• WHAT TO WORK ON
Could you put each line of the entries below into a Markdown table with the columns No. and Text, numbering the rows in order and leaving out blank lines?

Rows of pointing data:
----
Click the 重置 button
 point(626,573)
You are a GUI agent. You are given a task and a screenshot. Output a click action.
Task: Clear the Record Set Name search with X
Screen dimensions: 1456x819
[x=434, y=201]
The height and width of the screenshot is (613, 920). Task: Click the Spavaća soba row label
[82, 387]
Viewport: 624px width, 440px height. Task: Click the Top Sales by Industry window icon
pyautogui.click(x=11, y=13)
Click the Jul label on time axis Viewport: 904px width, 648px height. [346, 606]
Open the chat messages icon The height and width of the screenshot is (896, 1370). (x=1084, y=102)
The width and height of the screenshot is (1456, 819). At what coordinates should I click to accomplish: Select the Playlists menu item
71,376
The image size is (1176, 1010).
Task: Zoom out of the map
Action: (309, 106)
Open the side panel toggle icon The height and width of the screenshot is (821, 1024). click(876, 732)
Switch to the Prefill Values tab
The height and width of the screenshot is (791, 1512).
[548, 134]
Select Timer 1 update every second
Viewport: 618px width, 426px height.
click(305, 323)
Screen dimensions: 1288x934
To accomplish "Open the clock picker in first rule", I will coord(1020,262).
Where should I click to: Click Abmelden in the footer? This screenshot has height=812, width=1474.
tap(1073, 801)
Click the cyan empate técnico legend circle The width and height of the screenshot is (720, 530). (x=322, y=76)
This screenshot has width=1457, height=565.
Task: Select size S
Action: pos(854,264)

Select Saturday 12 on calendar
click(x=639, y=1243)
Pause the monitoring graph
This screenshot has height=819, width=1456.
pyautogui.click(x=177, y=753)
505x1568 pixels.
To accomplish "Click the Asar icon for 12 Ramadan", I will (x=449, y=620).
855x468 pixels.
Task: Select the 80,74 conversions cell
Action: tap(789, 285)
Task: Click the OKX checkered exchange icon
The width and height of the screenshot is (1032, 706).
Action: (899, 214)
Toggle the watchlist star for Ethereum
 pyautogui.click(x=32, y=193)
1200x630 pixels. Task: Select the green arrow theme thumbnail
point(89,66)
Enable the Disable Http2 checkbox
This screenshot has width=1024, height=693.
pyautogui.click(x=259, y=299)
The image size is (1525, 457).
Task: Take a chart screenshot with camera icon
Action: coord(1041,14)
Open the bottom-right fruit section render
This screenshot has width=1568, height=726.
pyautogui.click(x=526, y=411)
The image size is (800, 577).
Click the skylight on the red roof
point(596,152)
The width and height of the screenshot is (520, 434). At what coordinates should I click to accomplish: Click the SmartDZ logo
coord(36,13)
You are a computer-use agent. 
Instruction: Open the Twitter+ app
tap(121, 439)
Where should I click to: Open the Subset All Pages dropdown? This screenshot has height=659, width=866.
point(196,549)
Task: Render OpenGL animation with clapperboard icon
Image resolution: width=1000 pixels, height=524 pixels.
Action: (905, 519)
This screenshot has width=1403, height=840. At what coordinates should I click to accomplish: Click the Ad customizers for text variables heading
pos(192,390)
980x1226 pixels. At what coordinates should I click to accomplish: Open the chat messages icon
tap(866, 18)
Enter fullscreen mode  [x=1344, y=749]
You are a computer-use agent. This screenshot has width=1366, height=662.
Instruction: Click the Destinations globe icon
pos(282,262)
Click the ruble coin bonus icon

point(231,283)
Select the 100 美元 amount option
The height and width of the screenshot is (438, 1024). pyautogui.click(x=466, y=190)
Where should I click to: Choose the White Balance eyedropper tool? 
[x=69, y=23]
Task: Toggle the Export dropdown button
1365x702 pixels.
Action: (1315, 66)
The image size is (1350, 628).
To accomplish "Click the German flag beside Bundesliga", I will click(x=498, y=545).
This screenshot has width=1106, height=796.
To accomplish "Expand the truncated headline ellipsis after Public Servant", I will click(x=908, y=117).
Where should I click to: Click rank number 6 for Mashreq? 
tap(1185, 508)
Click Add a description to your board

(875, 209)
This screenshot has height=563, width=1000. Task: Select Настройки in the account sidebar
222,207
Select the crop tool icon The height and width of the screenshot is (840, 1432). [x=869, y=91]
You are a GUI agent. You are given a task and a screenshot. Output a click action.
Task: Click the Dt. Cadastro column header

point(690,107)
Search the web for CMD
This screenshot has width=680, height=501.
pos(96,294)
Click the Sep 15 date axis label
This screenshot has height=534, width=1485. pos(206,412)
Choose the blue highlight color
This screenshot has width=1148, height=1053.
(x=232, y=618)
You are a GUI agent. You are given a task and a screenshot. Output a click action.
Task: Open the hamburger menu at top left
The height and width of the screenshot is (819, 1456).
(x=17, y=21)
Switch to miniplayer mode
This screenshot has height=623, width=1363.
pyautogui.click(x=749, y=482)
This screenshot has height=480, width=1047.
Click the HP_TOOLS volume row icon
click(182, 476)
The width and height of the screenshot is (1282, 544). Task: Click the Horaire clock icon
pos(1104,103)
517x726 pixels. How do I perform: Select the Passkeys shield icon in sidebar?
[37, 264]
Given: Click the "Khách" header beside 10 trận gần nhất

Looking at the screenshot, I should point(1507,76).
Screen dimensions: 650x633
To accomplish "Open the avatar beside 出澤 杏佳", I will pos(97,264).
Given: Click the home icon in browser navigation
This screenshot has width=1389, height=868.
----
• ANSWER TO THE TASK
| No. | Text |
|---|---|
| 1 | Click the 重置 button |
| 2 |  point(626,573) |
| 3 | You are a GUI agent. You are given a task and a screenshot. Output a click action. |
| 4 | Task: Clear the Record Set Name search with X |
| 5 | Screen dimensions: 1456x819 |
| 6 | [x=434, y=201] |
| 7 | The height and width of the screenshot is (613, 920). Task: Click the Spavaća soba row label |
| 8 | [82, 387] |
| 9 | Viewport: 624px width, 440px height. Task: Click the Top Sales by Industry window icon |
| 10 | pyautogui.click(x=11, y=13) |
| 11 | Click the Jul label on time axis Viewport: 904px width, 648px height. [346, 606] |
| 12 | Open the chat messages icon The height and width of the screenshot is (896, 1370). (x=1084, y=102) |
| 13 | The width and height of the screenshot is (1456, 819). At what coordinates should I click to accomplish: Select the Playlists menu item |
| 14 | 71,376 |
| 15 | The image size is (1176, 1010). |
| 16 | Task: Zoom out of the map |
| 17 | Action: (309, 106) |
| 18 | Open the side panel toggle icon The height and width of the screenshot is (821, 1024). click(876, 732) |
| 19 | Switch to the Prefill Values tab |
| 20 | The height and width of the screenshot is (791, 1512). |
| 21 | [548, 134] |
| 22 | Select Timer 1 update every second |
| 23 | Viewport: 618px width, 426px height. |
| 24 | click(305, 323) |
| 25 | Screen dimensions: 1288x934 |
| 26 | To accomplish "Open the clock picker in first rule", I will coord(1020,262). |
| 27 | Where should I click to: Click Abmelden in the footer? This screenshot has height=812, width=1474. |
| 28 | tap(1073, 801) |
| 29 | Click the cyan empate técnico legend circle The width and height of the screenshot is (720, 530). (x=322, y=76) |
| 30 | This screenshot has width=1457, height=565. |
| 31 | Task: Select size S |
| 32 | Action: pos(854,264) |
| 33 | Select Saturday 12 on calendar |
| 34 | click(x=639, y=1243) |
| 35 | Pause the monitoring graph |
| 36 | This screenshot has height=819, width=1456. |
| 37 | pyautogui.click(x=177, y=753) |
| 38 | 505x1568 pixels. |
| 39 | To accomplish "Click the Asar icon for 12 Ramadan", I will (x=449, y=620). |
| 40 | 855x468 pixels. |
| 41 | Task: Select the 80,74 conversions cell |
| 42 | Action: tap(789, 285) |
| 43 | Task: Click the OKX checkered exchange icon |
| 44 | The width and height of the screenshot is (1032, 706). |
| 45 | Action: (899, 214) |
| 46 | Toggle the watchlist star for Ethereum |
| 47 |  pyautogui.click(x=32, y=193) |
| 48 | 1200x630 pixels. Task: Select the green arrow theme thumbnail |
| 49 | point(89,66) |
| 50 | Enable the Disable Http2 checkbox |
| 51 | This screenshot has width=1024, height=693. |
| 52 | pyautogui.click(x=259, y=299) |
| 53 | The image size is (1525, 457). |
| 54 | Task: Take a chart screenshot with camera icon |
| 55 | Action: coord(1041,14) |
| 56 | Open the bottom-right fruit section render |
| 57 | This screenshot has width=1568, height=726. |
| 58 | pyautogui.click(x=526, y=411) |
| 59 | The image size is (800, 577). |
| 60 | Click the skylight on the red roof |
| 61 | point(596,152) |
| 62 | The width and height of the screenshot is (520, 434). At what coordinates should I click to accomplish: Click the SmartDZ logo |
| 63 | coord(36,13) |
| 64 | You are a computer-use agent.  |
| 65 | Instruction: Open the Twitter+ app |
| 66 | tap(121, 439) |
| 67 | Where should I click to: Open the Subset All Pages dropdown? This screenshot has height=659, width=866. |
| 68 | point(196,549) |
| 69 | Task: Render OpenGL animation with clapperboard icon |
| 70 | Image resolution: width=1000 pixels, height=524 pixels. |
| 71 | Action: (905, 519) |
| 72 | This screenshot has width=1403, height=840. At what coordinates should I click to accomplish: Click the Ad customizers for text variables heading |
| 73 | pos(192,390) |
| 74 | 980x1226 pixels. At what coordinates should I click to accomplish: Open the chat messages icon |
| 75 | tap(866, 18) |
| 76 | Enter fullscreen mode  [x=1344, y=749] |
| 77 | You are a computer-use agent. This screenshot has width=1366, height=662. |
| 78 | Instruction: Click the Destinations globe icon |
| 79 | pos(282,262) |
| 80 | Click the ruble coin bonus icon |
| 81 | point(231,283) |
| 82 | Select the 100 美元 amount option |
| 83 | The height and width of the screenshot is (438, 1024). pyautogui.click(x=466, y=190) |
| 84 | Where should I click to: Choose the White Balance eyedropper tool?  |
| 85 | [x=69, y=23] |
| 86 | Task: Toggle the Export dropdown button |
| 87 | 1365x702 pixels. |
| 88 | Action: (1315, 66) |
| 89 | The image size is (1350, 628). |
| 90 | To accomplish "Click the German flag beside Bundesliga", I will click(x=498, y=545). |
| 91 | This screenshot has width=1106, height=796. |
| 92 | To accomplish "Expand the truncated headline ellipsis after Public Servant", I will click(x=908, y=117). |
| 93 | Where should I click to: Click rank number 6 for Mashreq?  |
| 94 | tap(1185, 508) |
| 95 | Click Add a description to your board |
| 96 | (875, 209) |
| 97 | This screenshot has height=563, width=1000. Task: Select Настройки in the account sidebar |
| 98 | 222,207 |
| 99 | Select the crop tool icon The height and width of the screenshot is (840, 1432). [x=869, y=91] |
| 100 | You are a GUI agent. You are given a task and a screenshot. Output a click action. |
| 101 | Task: Click the Dt. Cadastro column header |
| 102 | point(690,107) |
| 103 | Search the web for CMD |
| 104 | This screenshot has width=680, height=501. |
| 105 | pos(96,294) |
| 106 | Click the Sep 15 date axis label |
| 107 | This screenshot has height=534, width=1485. pos(206,412) |
| 108 | Choose the blue highlight color |
| 109 | This screenshot has width=1148, height=1053. |
| 110 | (x=232, y=618) |
| 111 | You are a GUI agent. You are given a task and a screenshot. Output a click action. |
| 112 | Task: Open the hamburger menu at top left |
| 113 | The height and width of the screenshot is (819, 1456). |
| 114 | (x=17, y=21) |
| 115 | Switch to miniplayer mode |
| 116 | This screenshot has height=623, width=1363. |
| 117 | pyautogui.click(x=749, y=482) |
| 118 | This screenshot has height=480, width=1047. |
| 119 | Click the HP_TOOLS volume row icon |
| 120 | click(182, 476) |
| 121 | The width and height of the screenshot is (1282, 544). Task: Click the Horaire clock icon |
| 122 | pos(1104,103) |
| 123 | 517x726 pixels. How do I perform: Select the Passkeys shield icon in sidebar? |
| 124 | [37, 264] |
| 125 | Given: Click the "Khách" header beside 10 trận gần nhất |
| 126 | Looking at the screenshot, I should point(1507,76). |
| 127 | Screen dimensions: 650x633 |
| 128 | To accomplish "Open the avatar beside 出澤 杏佳", I will pos(97,264). |
| 129 | Given: Click the home icon in browser navigation |
| 130 | This screenshot has width=1389, height=868. |